-- Stated task --
Offset every coordinate in the answers by 84, and write out again the rows starting with the line that contains "This screenshot has" and going on through the line that contains "click(x=1212, y=108)", the requests included. Leave the pictures out.

-- Exercise input --
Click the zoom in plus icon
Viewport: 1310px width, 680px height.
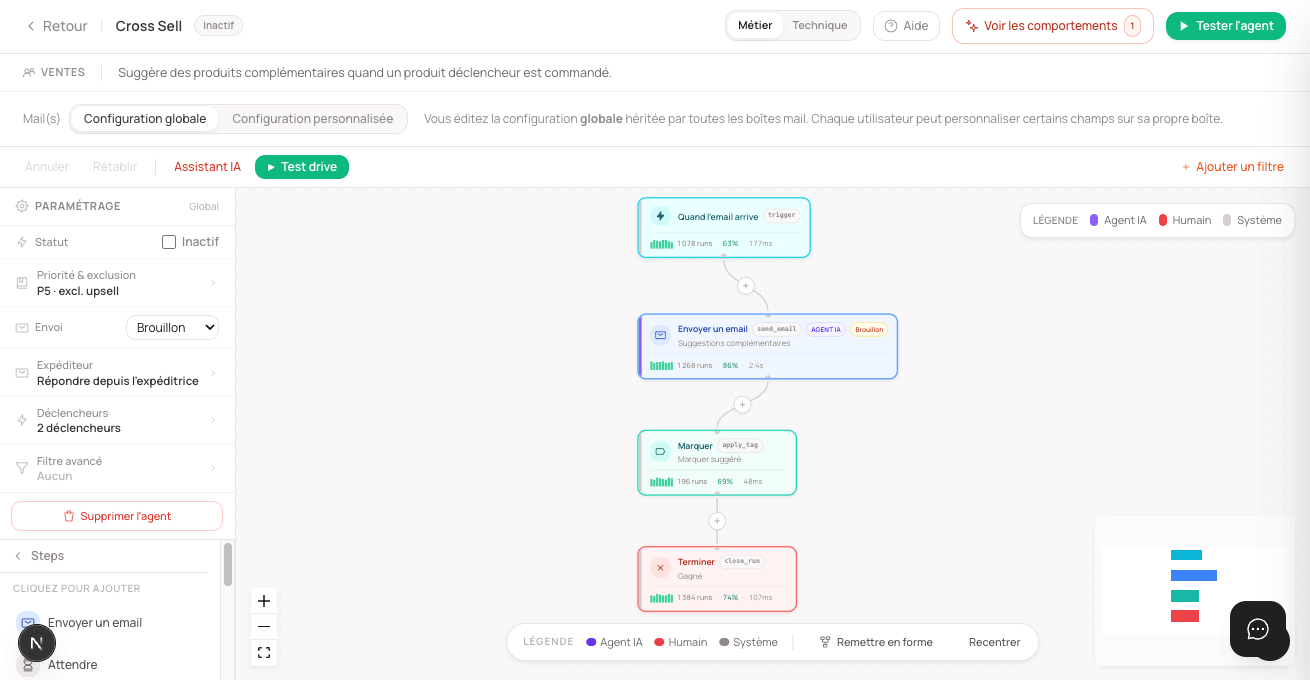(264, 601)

==

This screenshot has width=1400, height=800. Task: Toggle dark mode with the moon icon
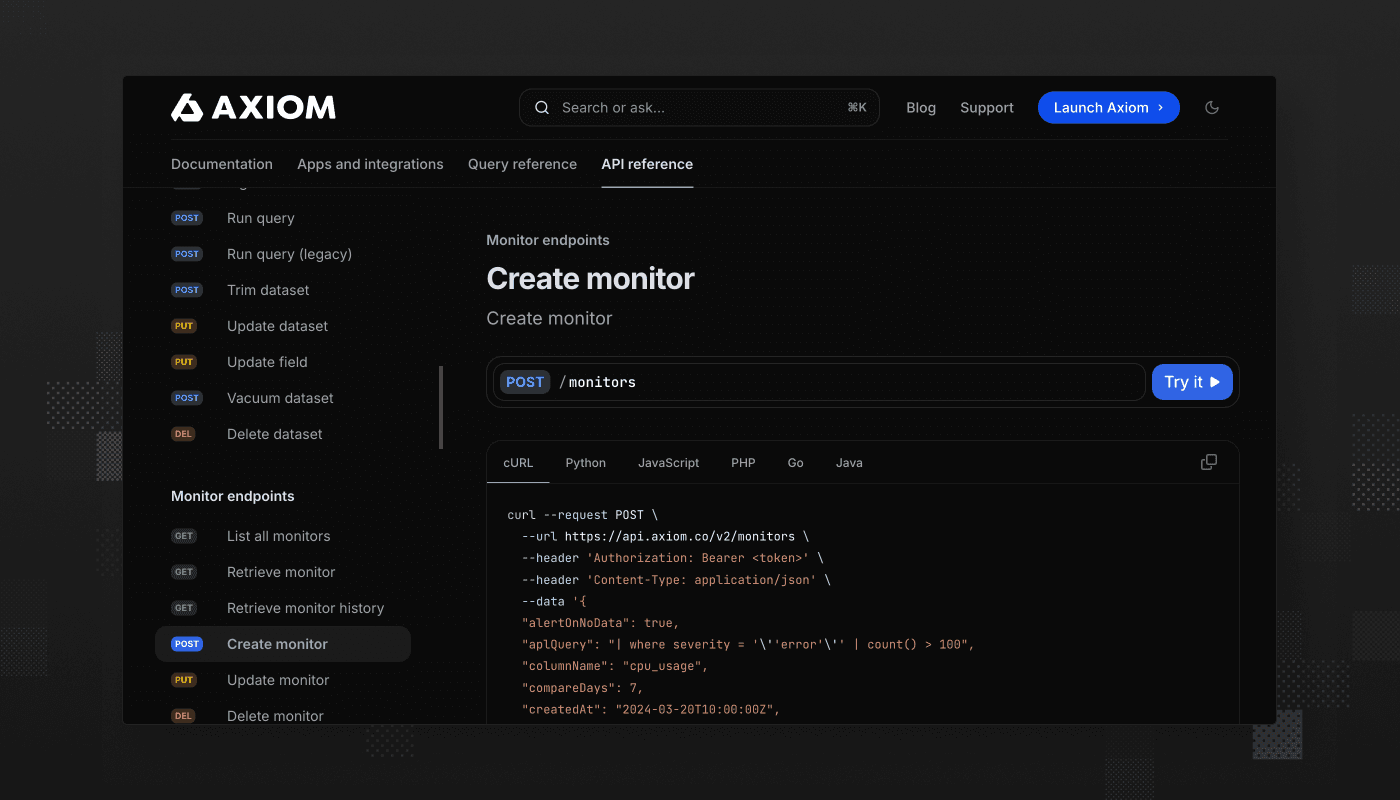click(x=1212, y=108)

==

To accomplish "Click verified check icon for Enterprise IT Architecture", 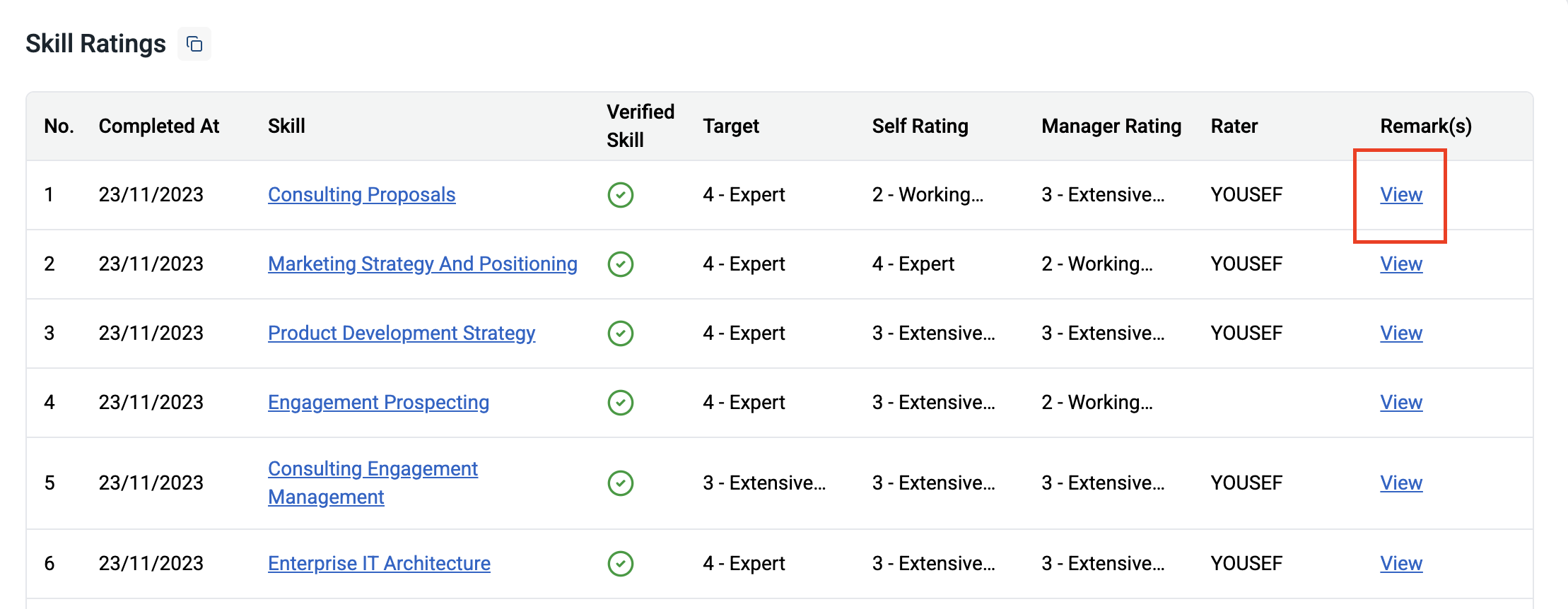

-- Problem solution --
This screenshot has width=1400, height=800. Task: Toggle dark mode with the moon icon
click(x=1296, y=192)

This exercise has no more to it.